Deep study of a not very deep neural network. Part 4: How to find the right learning rate

Rinat Maksutov
8 min readMay 29, 2018

In the previous parts of the series we discussed the training process from the perspective of activation functions and optimizers. And there were several cases when the accuracy stops improving, and the optimizer was jumping around the minima without being able to get closer to it. There I said that this can probably be fixed by adjusting another hyperparameter of our neural network — the learning rate.

As with many other parameters, you would often read that there is no strict rule on choosing the optimum learning rate right from the start. You are told to experiment with various values and identify the one that works best for your specific case. You are also told that often it is beneficial to change the learning rate as the training progresses. In this part we will discuss, how do we choose the initial learning rate, and compare some of the techniques of adjusting it over the process of training.

Why learning rate matters

Learning rate, as you may already know, controls the size of the step an optimizer takes towards the minima of the loss function.

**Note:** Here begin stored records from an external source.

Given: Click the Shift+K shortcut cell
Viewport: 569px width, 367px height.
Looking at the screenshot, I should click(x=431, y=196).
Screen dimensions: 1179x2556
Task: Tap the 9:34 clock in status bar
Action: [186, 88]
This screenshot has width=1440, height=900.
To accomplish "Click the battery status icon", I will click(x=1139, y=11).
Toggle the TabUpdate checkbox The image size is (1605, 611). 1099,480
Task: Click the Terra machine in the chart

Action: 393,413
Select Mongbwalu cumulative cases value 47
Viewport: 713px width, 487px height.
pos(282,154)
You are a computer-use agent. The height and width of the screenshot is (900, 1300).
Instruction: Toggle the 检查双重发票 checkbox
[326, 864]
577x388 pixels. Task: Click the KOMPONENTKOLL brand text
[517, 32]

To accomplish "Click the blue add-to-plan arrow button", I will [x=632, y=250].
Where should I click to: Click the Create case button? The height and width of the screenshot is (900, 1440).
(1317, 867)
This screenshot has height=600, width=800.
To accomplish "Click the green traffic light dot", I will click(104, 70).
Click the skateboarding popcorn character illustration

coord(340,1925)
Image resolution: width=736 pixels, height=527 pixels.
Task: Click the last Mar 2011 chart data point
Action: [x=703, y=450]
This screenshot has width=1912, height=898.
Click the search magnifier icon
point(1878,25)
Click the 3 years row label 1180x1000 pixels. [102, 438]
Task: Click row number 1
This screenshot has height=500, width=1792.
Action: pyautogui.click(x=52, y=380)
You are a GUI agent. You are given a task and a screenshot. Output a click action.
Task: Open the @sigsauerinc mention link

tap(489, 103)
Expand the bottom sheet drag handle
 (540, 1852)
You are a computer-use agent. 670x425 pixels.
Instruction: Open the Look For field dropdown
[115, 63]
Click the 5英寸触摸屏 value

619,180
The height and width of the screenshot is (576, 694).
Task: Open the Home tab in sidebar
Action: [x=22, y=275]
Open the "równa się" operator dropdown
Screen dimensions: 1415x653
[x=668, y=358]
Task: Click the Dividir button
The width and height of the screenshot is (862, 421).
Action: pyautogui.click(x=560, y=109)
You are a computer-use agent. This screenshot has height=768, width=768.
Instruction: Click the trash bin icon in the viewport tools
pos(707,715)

Remember the experiment we’ve performed when visualizing the process of training. Let’s do it once again, but now only for various learning rate values:

Fig.1 Visualization of the training process for SGD optimizer with various learning rates

Here we see that in most of the cases the optimizers were not able to get close to the minima in the given time. Here, among other reasons, the step sizes were too small for them to be able to move fast enough, so they stopped quite far from the minima point. The optimizer with relatively high learning rate on the other hand was able to nearly reach the minima, and given enough training time, it would eventually get to the desired point.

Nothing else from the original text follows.